Hughes stood and walked to the door. “Because,” he said, turning to Jazz, “if you’re right, we only know it because you broke the law to gather evidence while an official representative of the task force. Which means that piecing this all together in a legal way that will stand up in court and put Dog behind bars and lead us to Hat before he gets his next die roll…” He shook his head. “It’s all going to be ten times tougher than it would have been if you’d done this the right way. That’s why. Good enough answer for you?”

He didn’t wait for Jazz to respond, leaving Jazz alone in the office.

Jazz kept the office to himself for a few minutes after Hughes left, pondering. On one level, Hughes was right, of course. Jazz had “gone off the reservation,” as the cops put it. He’d gone rogue. Endangered the prosecution’s ability to put Belsamo and the still-anonymous Hat behind bars.

And yet… he knew he was right. He had taken the quickest, most direct route to Dog. Billy had rolled a nine for Dog, meaning that he would commit a crime that had something to do with Atlantic Avenue. Worst-case scenario, the cops knew where to wait for Dog when the time came to dump his body. One more victim would be his last.

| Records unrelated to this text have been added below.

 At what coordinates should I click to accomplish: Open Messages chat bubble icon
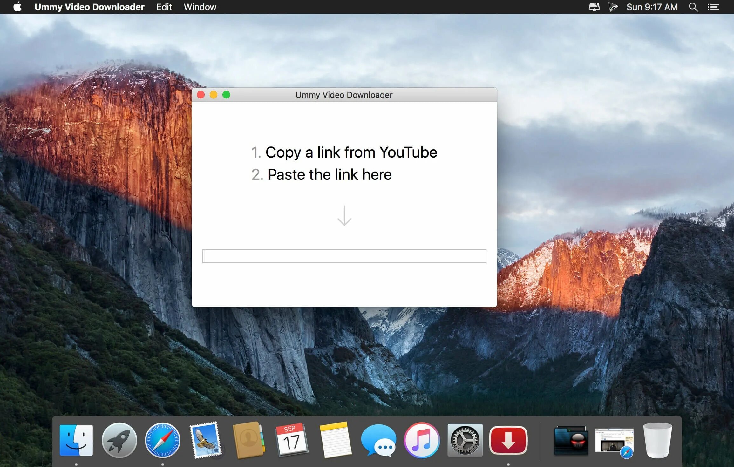click(378, 440)
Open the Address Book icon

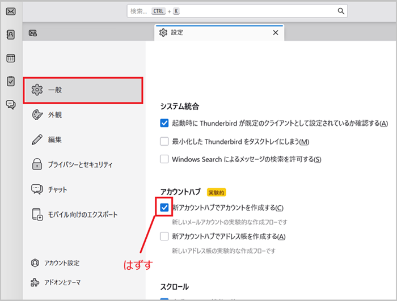(x=10, y=35)
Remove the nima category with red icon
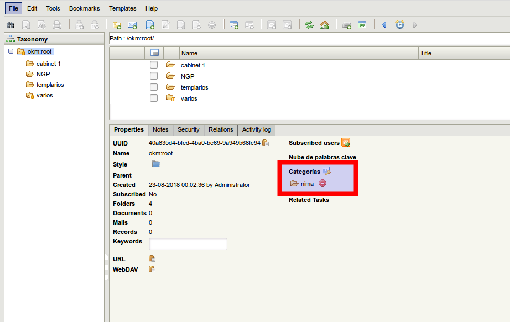This screenshot has width=510, height=322. (x=322, y=184)
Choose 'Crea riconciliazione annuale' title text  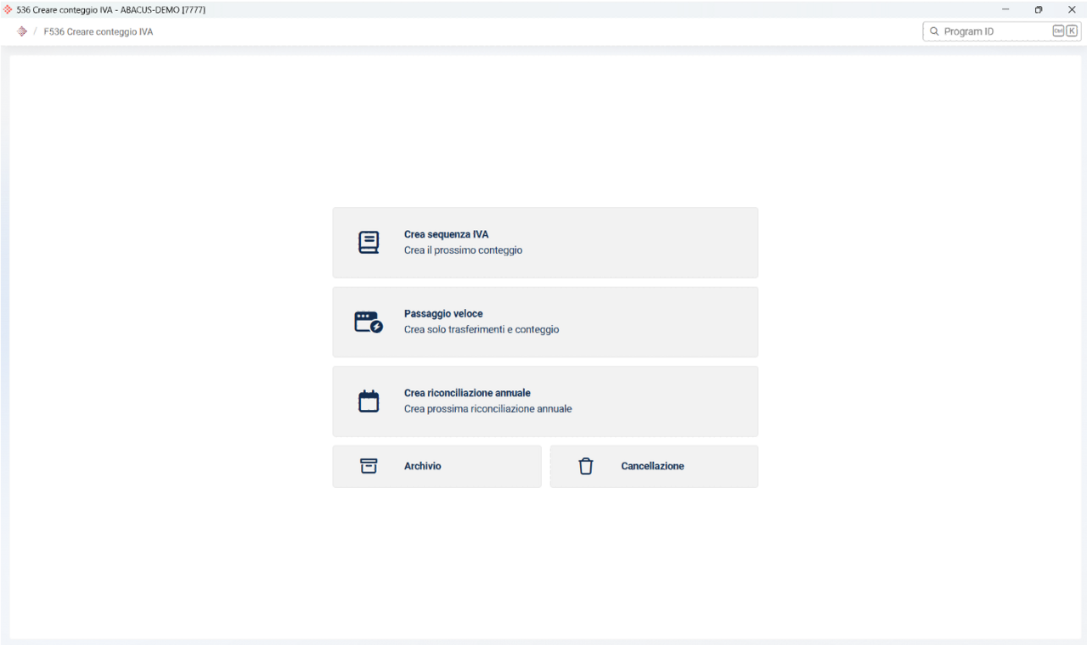tap(467, 393)
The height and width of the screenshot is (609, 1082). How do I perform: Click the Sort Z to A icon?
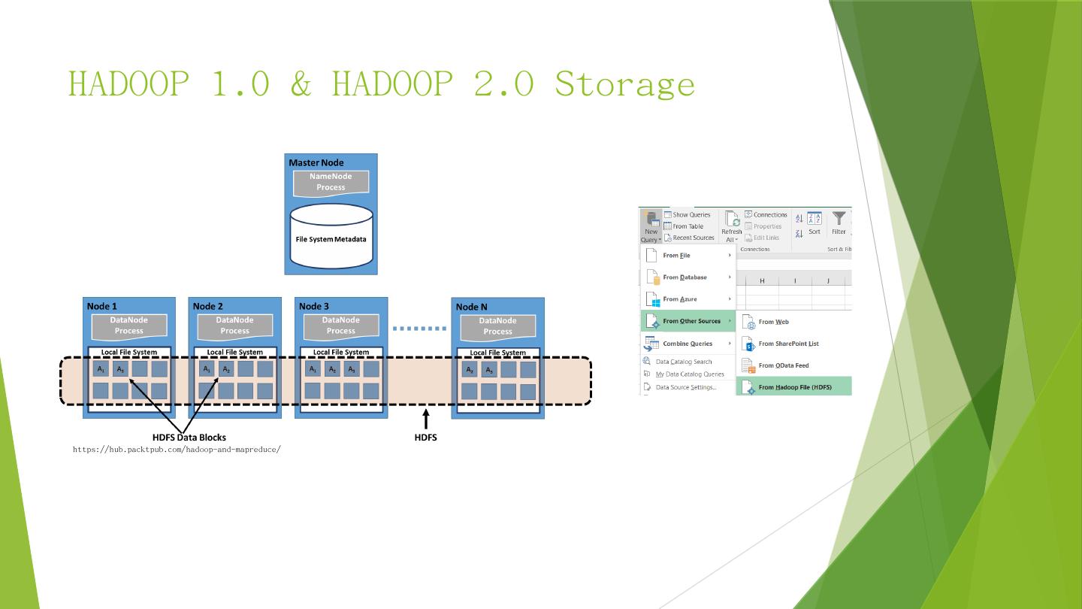pyautogui.click(x=799, y=233)
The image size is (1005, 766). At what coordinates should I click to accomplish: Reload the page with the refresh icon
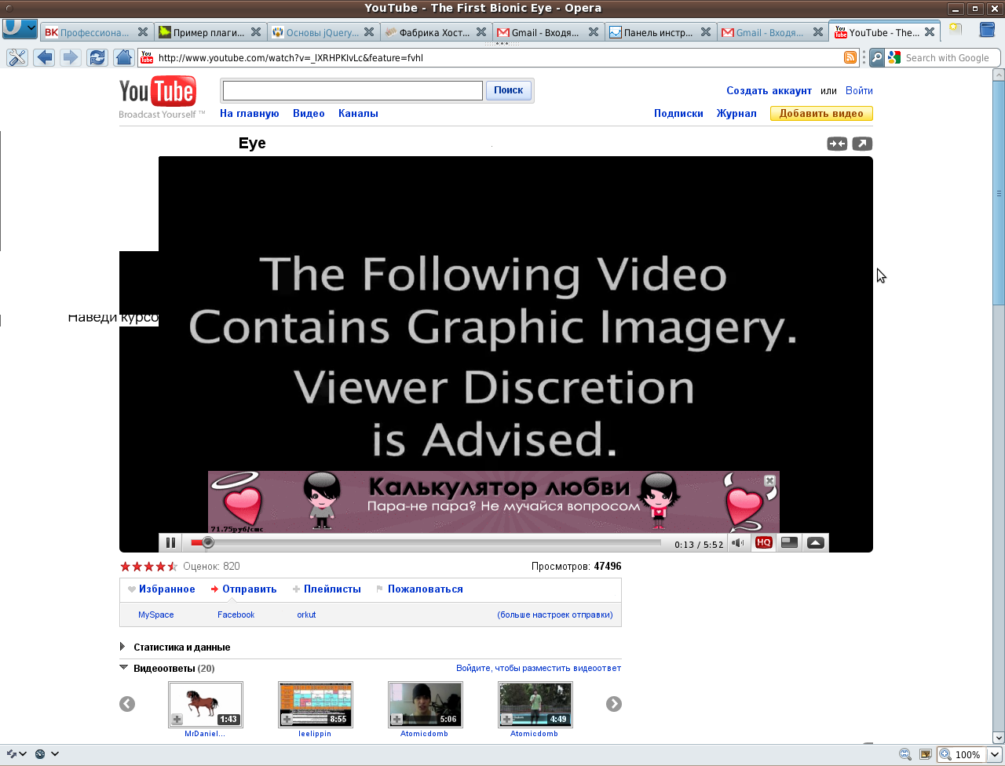click(x=97, y=57)

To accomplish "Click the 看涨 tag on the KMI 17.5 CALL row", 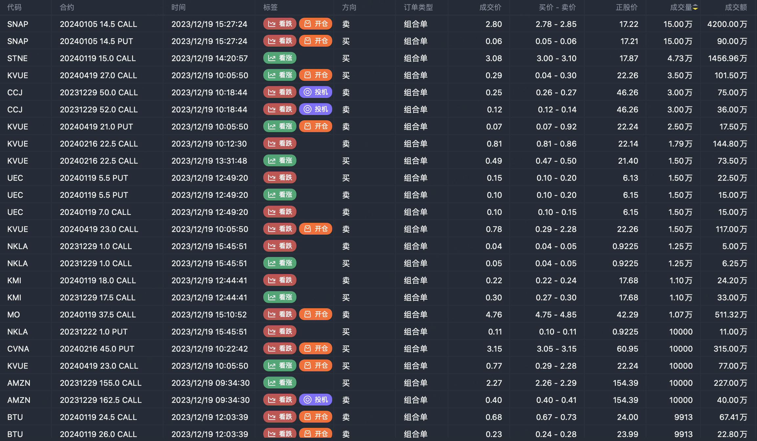I will coord(280,297).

No. No, that’s not cool. That’s Billy thinking. “One more victim” is one more too many. People are real. People matter.

Yes, Jazz had obtained evidence illegally, but that wouldn’t matter if they caught Dog in the act and snatched him up. All Hughes had to do was sit on Dog. Eventually, he would lead them to his next victim and the cops could swoop in and grab him. Make him tell them who and where Hat was. Maybe even…

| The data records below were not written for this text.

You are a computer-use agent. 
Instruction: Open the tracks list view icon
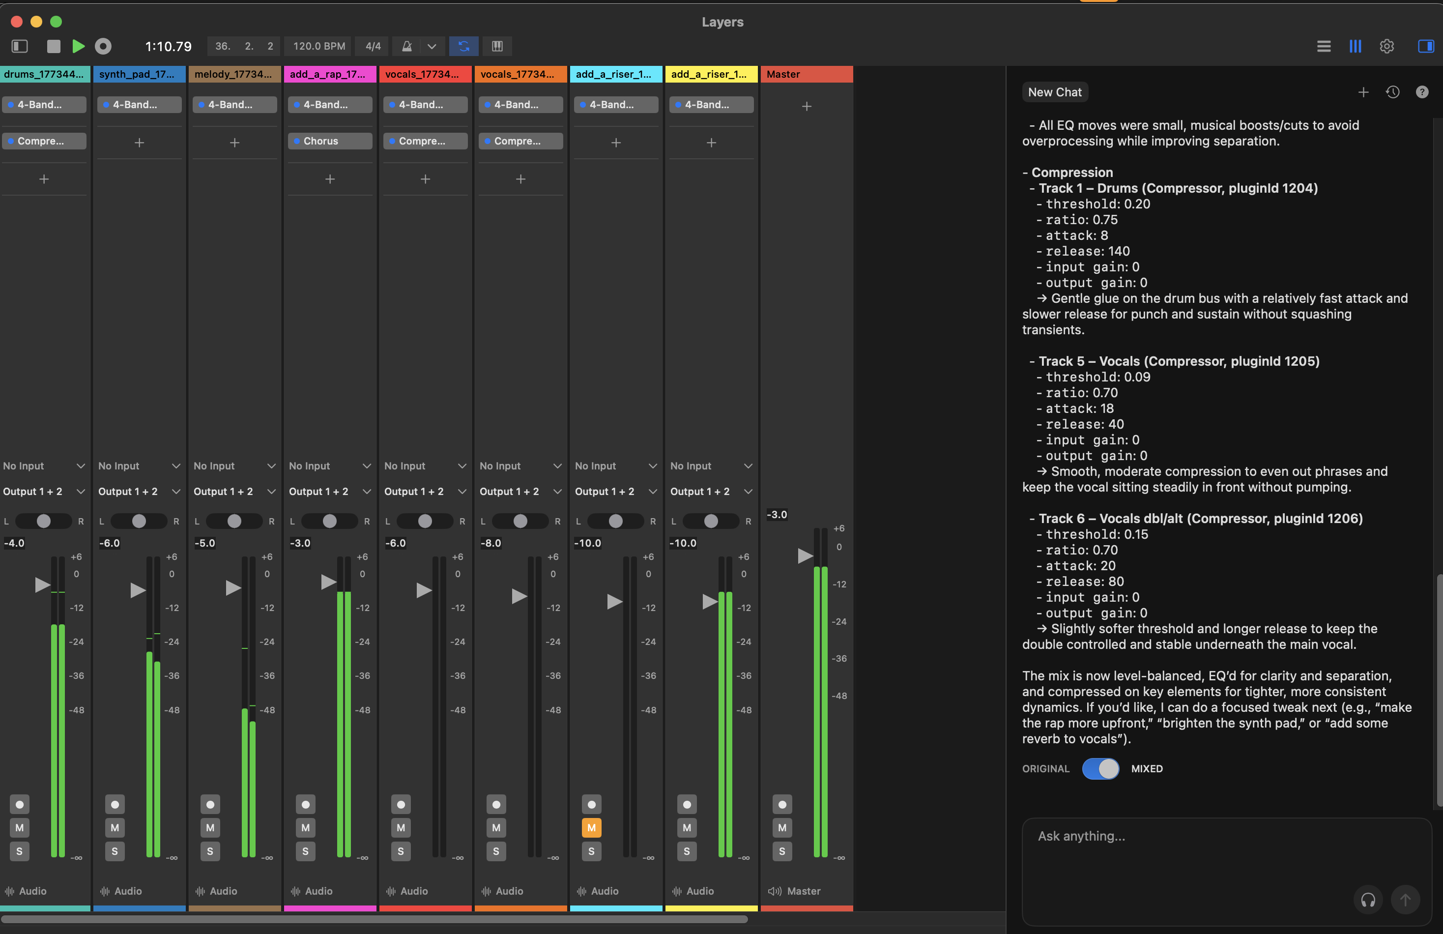point(1324,46)
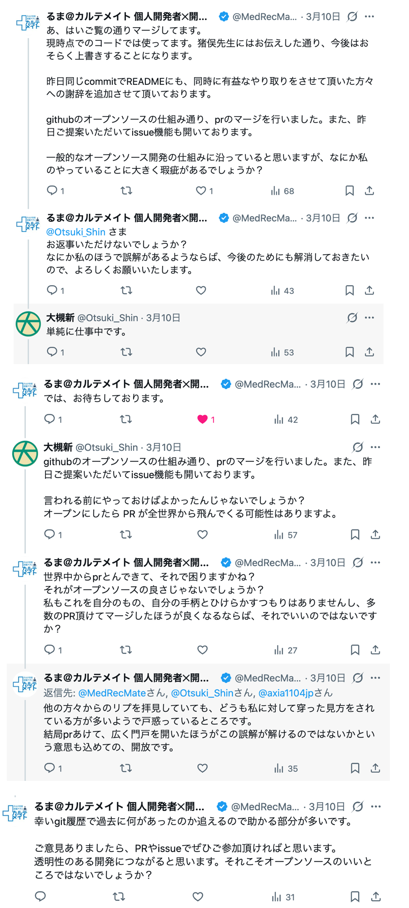
Task: Click the @Otsuki_Shin mention link in tweet body
Action: click(x=76, y=232)
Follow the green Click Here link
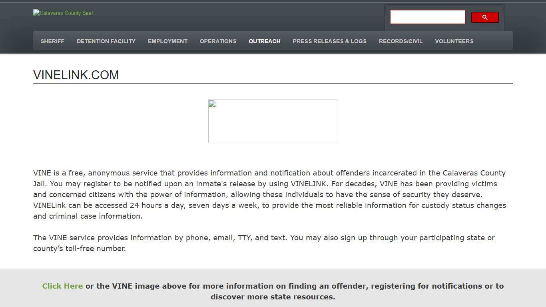This screenshot has width=546, height=307. coord(62,286)
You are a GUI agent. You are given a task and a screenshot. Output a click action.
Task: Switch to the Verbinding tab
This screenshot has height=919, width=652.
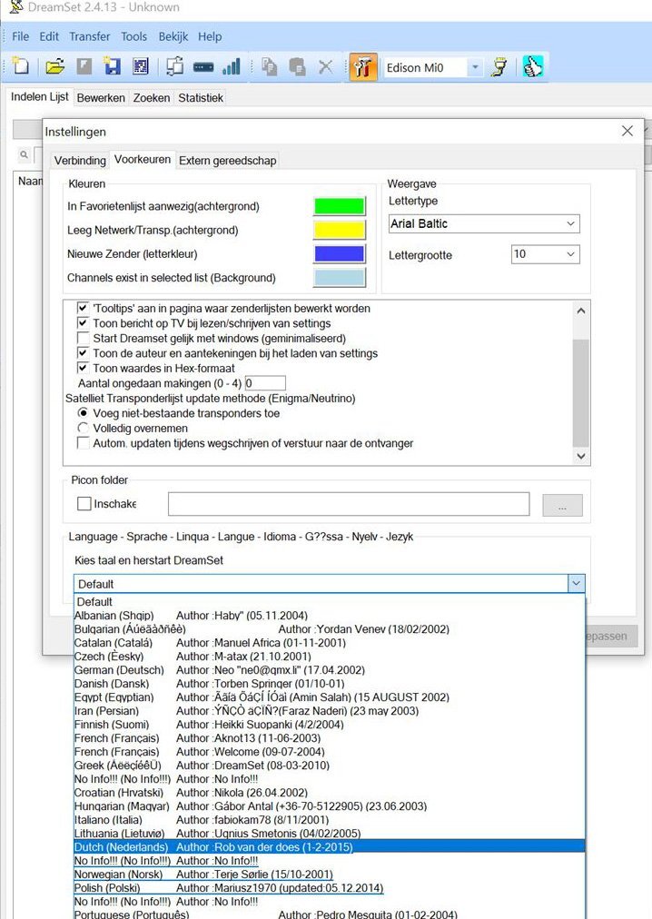(80, 161)
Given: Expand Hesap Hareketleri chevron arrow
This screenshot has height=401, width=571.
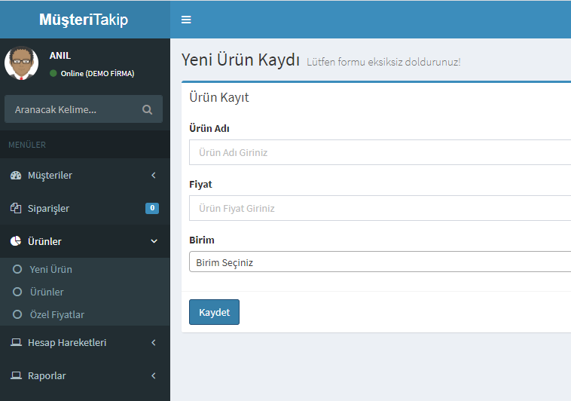Looking at the screenshot, I should [154, 342].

Maybe even lead us to Dear Old Dad.

And Jazz wondered: Had that been his motive all along? Deep down, had he decided to forsake justice for Hat-Dog’s victims in order to hack out the quickest, most direct route to Billy? He could claim he’d simply been so excited at the thought of catching Dog that he’d ignored the law, but maybe there was a part of him that no longer cared about Hat’s and Dog’s victims, a part that wanted only one thing….

That final confrontation with Billy.